◆ What the exercise asks ◆
Every single entry must be reproduced precisely.

::: Provided data :::

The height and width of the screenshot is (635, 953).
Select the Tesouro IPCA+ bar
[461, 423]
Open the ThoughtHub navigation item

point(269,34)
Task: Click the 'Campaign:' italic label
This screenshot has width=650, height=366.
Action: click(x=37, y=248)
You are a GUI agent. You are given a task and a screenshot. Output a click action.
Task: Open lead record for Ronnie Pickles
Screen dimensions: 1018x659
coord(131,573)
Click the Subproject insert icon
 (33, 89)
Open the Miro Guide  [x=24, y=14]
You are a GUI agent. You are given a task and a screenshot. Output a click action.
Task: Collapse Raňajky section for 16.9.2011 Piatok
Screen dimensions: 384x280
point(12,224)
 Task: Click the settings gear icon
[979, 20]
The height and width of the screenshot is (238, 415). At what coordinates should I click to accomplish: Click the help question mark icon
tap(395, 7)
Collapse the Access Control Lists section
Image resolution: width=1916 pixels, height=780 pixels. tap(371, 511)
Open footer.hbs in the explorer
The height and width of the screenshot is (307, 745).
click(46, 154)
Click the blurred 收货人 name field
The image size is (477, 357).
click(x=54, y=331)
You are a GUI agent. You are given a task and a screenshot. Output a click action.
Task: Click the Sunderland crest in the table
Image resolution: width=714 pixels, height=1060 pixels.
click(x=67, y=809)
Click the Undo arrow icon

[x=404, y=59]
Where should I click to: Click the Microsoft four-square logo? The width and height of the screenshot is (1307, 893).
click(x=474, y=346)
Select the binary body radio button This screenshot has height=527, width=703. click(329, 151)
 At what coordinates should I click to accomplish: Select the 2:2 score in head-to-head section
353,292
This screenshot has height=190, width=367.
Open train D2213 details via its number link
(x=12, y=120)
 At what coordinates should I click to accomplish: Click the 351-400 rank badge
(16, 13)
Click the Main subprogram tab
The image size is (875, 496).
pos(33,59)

:::

◆ Answer ◆
The height and width of the screenshot is (635, 953).
Select the Tesouro IPCA+ bar
[461, 423]
Open the ThoughtHub navigation item

point(269,34)
Task: Click the 'Campaign:' italic label
This screenshot has width=650, height=366.
Action: click(x=37, y=248)
You are a GUI agent. You are given a task and a screenshot. Output a click action.
Task: Open lead record for Ronnie Pickles
Screen dimensions: 1018x659
coord(131,573)
Click the Subproject insert icon
 (33, 89)
Open the Miro Guide  [x=24, y=14]
You are a GUI agent. You are given a task and a screenshot. Output a click action.
Task: Collapse Raňajky section for 16.9.2011 Piatok
Screen dimensions: 384x280
point(12,224)
 Task: Click the settings gear icon
[979, 20]
The height and width of the screenshot is (238, 415). At what coordinates should I click to accomplish: Click the help question mark icon
tap(395, 7)
Collapse the Access Control Lists section
Image resolution: width=1916 pixels, height=780 pixels. tap(371, 511)
Open footer.hbs in the explorer
The height and width of the screenshot is (307, 745).
click(46, 154)
Click the blurred 收货人 name field
The image size is (477, 357).
click(x=54, y=331)
You are a GUI agent. You are given a task and a screenshot. Output a click action.
Task: Click the Sunderland crest in the table
Image resolution: width=714 pixels, height=1060 pixels.
click(x=67, y=809)
Click the Undo arrow icon

[x=404, y=59]
Where should I click to: Click the Microsoft four-square logo? The width and height of the screenshot is (1307, 893).
click(x=474, y=346)
Select the binary body radio button This screenshot has height=527, width=703. click(329, 151)
 At what coordinates should I click to accomplish: Select the 2:2 score in head-to-head section
353,292
This screenshot has height=190, width=367.
Open train D2213 details via its number link
(x=12, y=120)
 At what coordinates should I click to accomplish: Click the 351-400 rank badge
(16, 13)
Click the Main subprogram tab
The image size is (875, 496).
pos(33,59)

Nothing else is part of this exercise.